What I see in the heavens is exactly what Old Testament believers saw in the skies several thousand years ago.
And in that moment, I am connected with them.
In the early morning hours when I take my dog for a long walk, I am attracted to the stars that shine brightly overhead. Perhaps my attraction stems from my love for maps. I still have an old State Farm atlas in my bookshelf that I pull out occasionally. There is something about paper maps that allows me to draw a line with my finger to places and possible adventures. Google maps, although convenient, doesn’t hold the same awe as a large map spread out across a kitchen table or desk.
The stars have served mankind as a map. Trekking across the wilderness or sailing across an open sea, the stars have provided direction. The constellations were reliable, always in place, and each were known by a name. The stars were connected together to create an open storybook of adventure and intrigue that was often repeated under the blackness of night.
The maps of the stars were a constant, reliable source of information
I find it interesting that a star guided the wise men at night to a manger in Bethlehem.
The same message, the same story that spoke to the generations of believers is the same story that we trust today. A Savior was born. He is the fulfillment of God’s promise to the world. By trusting in Him we receive eternal life in heaven.
Doubt beckons for a reliable source of information – and so its no wonder that the Bible tells Christians to be lights in Christ so that their stars can shine like the universe as we hold out the Word of life. (Phil. 2:15) It’s the light of truth that points to the message of God’s Word.
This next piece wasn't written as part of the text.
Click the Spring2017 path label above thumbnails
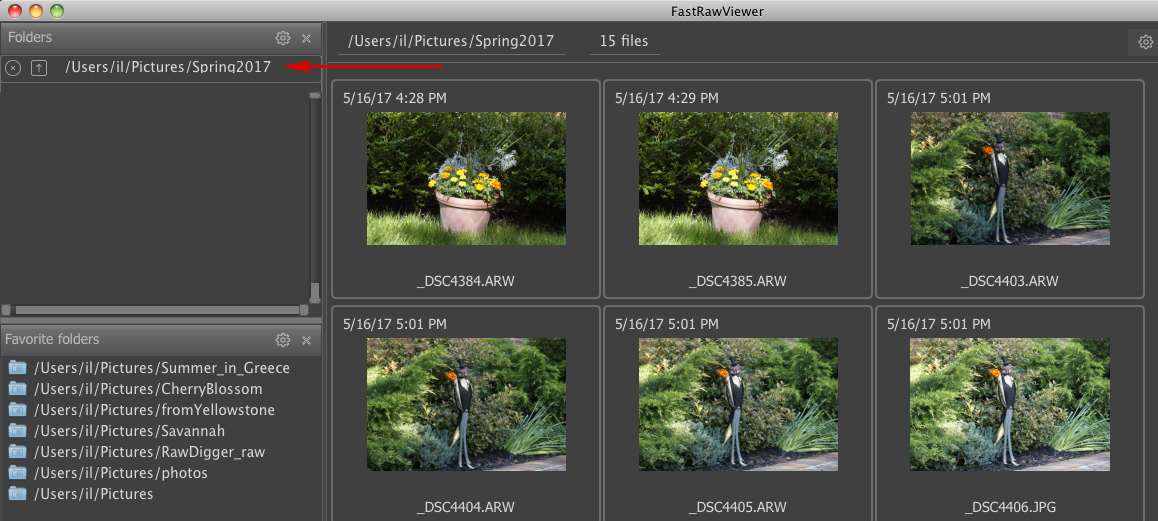This screenshot has width=1158, height=521. (449, 42)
As we gaze up to the stars to pause in awe and wonder, I desire to capture the same awe in the life-transforming message of the gospel. May I whisper its story in wonder to the next generation – and to my neighbor.
“What fills the eyes of your heart? Our thoughts can be so dominated by the necessary tasks of the day, by the difficulties we face, or by the people around us, that we lose our consciousness of the Lord of Glory who has drawn us into his transcendent purposes for the universe. Or our day can be kidnapped by anxious cravings and all the “what ifs” that worry is able to generate. Big kingdom living really does start with remembering the King. This isn’t some mystical spiritual exercise for the super spiritual. It is street-level worship. It is loving God more than my projects. It is caring more about his glory than about my schedule. It is caring that his grace is spread and his fame is known more than I care about the next sale, the next promotion, an immaculate house, or a fun lunch with my friends. Ask yourself, when you start your day, what “unseen” thing draws and motivates you? Do you see God? Are you drawn toward him? Do you desire that your day be his day? Do you recognize his grace, power, and sovereignty in your life?” (Paul David Tripp, “Heart of the Matter: Daily Reflections for Changing Hearts and Lives” (Kindle Locations 3598-3599). New Growth Press. Kindle Edition.) — Reflections on the book of Deuteronomy.